Sacó un cigarrillo de su pitillera de piel de cocodrilo, y lo encendió.

¡Al diablo la higiene y los doctores!

¡Hombre! ¡pues tendría que ver...! Estos parecían preocuparse únicamente de descubrirle aspectos perniciosos á cuanto hace la vida llevadera: el vino, el juego, las mujeres, el tabaco...

Cuatro elementos sin los cuales él se habría pegado un tiro.

Y no porque el eximio duque de Puentenegro, heredero de cien nobles que lucharon en Flandes y en Italia, y que tenían llena la hispana historia con la gloria de sus nombres, dejase de ser un grande aficionado á altas empresas, sino porque las altas empresas, dignas de los grandes, habíanse agotado en el ambiente democrático actual.

¿Qué, meterse él, Hipólito, tal que sus hermanos y tantos otros, á minero, á ganadero, á productor de vinos, á fabricante de azúcar ó fabricante de papel, ni más ni menos que cualquier burguesete pelagatos?

¡Bah!... La misión de un prócer, á través de la presente plebeyez insoportable, debiera ser, y nada más, pasearle al mundo por las cochinas narices democráticas los faustos de su estirpe.

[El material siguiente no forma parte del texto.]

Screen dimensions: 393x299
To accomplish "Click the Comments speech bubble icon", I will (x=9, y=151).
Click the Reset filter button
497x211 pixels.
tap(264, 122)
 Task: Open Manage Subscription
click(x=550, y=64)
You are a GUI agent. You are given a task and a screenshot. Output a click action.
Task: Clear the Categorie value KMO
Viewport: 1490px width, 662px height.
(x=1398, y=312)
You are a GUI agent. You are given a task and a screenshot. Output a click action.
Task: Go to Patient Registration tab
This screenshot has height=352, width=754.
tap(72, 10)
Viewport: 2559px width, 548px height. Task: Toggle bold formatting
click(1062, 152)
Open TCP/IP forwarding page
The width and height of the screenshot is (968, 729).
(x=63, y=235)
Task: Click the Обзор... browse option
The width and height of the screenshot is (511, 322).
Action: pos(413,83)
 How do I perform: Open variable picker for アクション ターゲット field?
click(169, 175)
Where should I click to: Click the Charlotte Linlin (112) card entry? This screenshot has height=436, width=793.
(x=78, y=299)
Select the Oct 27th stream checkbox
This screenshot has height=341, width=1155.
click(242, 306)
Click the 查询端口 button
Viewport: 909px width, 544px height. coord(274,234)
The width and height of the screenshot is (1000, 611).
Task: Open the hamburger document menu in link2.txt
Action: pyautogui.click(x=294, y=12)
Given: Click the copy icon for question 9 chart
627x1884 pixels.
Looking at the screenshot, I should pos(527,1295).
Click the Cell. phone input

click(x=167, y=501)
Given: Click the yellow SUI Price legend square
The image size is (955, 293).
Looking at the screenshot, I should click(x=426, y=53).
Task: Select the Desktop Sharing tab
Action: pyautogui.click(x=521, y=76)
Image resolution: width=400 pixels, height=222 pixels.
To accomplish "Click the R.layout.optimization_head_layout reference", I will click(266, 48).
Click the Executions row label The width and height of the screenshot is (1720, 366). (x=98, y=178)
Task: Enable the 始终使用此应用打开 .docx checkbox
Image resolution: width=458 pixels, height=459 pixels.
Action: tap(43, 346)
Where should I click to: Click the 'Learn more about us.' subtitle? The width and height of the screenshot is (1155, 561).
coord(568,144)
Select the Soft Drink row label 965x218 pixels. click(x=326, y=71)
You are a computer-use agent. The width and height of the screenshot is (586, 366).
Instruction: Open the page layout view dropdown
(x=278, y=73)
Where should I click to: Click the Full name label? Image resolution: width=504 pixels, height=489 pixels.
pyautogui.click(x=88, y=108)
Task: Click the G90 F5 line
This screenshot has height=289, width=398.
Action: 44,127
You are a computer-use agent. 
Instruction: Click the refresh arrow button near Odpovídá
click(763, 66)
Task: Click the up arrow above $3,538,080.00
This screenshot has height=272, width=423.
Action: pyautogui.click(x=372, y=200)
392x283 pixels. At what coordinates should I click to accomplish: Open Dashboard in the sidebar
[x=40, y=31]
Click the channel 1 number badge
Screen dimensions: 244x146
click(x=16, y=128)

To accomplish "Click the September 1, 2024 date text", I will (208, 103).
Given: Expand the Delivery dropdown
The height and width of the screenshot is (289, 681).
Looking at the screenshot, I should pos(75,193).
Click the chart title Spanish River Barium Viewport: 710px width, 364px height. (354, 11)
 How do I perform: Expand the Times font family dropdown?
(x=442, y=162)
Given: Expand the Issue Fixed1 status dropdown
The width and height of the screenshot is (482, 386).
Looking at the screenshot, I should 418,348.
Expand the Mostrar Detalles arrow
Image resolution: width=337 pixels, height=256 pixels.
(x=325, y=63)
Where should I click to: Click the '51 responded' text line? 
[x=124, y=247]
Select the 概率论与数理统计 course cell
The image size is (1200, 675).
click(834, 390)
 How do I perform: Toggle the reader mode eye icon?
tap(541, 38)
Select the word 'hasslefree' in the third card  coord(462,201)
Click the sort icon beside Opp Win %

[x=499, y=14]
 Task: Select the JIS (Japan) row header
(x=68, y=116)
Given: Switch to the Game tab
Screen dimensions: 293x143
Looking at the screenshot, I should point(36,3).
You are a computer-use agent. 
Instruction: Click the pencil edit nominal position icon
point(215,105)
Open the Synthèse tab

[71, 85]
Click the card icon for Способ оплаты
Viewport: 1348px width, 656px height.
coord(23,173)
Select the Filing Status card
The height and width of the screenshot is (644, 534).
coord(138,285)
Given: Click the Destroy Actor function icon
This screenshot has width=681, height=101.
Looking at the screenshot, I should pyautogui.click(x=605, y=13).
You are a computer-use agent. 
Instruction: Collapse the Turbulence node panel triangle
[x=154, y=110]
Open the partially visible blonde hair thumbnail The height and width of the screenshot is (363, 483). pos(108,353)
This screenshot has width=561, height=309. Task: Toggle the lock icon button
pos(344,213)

Así había él venido realizándolo siempre, siempre, desde el primer albor de juventud, para haber logrado esta insuperable fama de mundanidad y de elegancia, mal que bien, todavía prendida en el chic de su monóculo, do sus polainas blancas, de su pantalón arremangado y de su flor azul en el ojal.

Ciertamente que ahora, á los cincuenta y cinco años, y mientras que sus marqueses y condes hermanos, los mineros, seguían con más millones en la esplendidez de sus palacios, él, arruinado, sin un céntimo, hubiese tenido que pedirle prestado un coche á cualquiera de ellos, á querer seguir rodando por Madrid con blasones y lacayos familiares... ¿qué importaba?... «Altivo, para no descender jamás á la menor humillación, la memoria ya un poco lejana de sus autos y de sus excelentes cuadras de carreras persistía en la admiración deslumbrada de las gentes, conservándole la aureola de prestigios.

Ruina dorada y digna la suya, al fin; puesto que aún podía dormir, casi como destronado emperador, en chambres como ésta...

La revisó -á la luz que dejaba filtrar la seda salmón de las cortinas desde los balcones mal cerrados. En el lecho le cubrían holandas, ricos damascos grosella y un suavísimo edredón azul celeste; sobre su cabeza volaba un rojo dosel lleno de borlas y cordones: tendíanse por ambos lados del suelo pieles y alfombrillas persas, y á lo largo de los tapizados muros alzábanse no mal, entre muelles marquesitas y hondas otomanas, los paravents, los armarios blancos, los espejos, la mesita-tocador bien surtida de perfumes...

¡Bueno! ¡Un poco cursi todo!... Era la verdad.

Un poco cursi. ¡Pobres chicas!... y un tanto tendencioso.

El consabido lujo de alcoba de los portfolios galantes del París.

Por ejemplo, una de las biseladas y apaisadas lunas, había sido puesta con perversa ingenuidad de modo que copiase á los yacentes en la cama; y una gran oleografía, enfrente del Cristo de marfil, representaba una pagana Leda demasiado ostentosamente expuesta al pico de su cisne.

Ya iría haciendo modificar las cosas poco á poco.

Tiró el cigarro. Despertábase con hambre.

Tocó el timbre, para que le trajese la doncella el desayuno.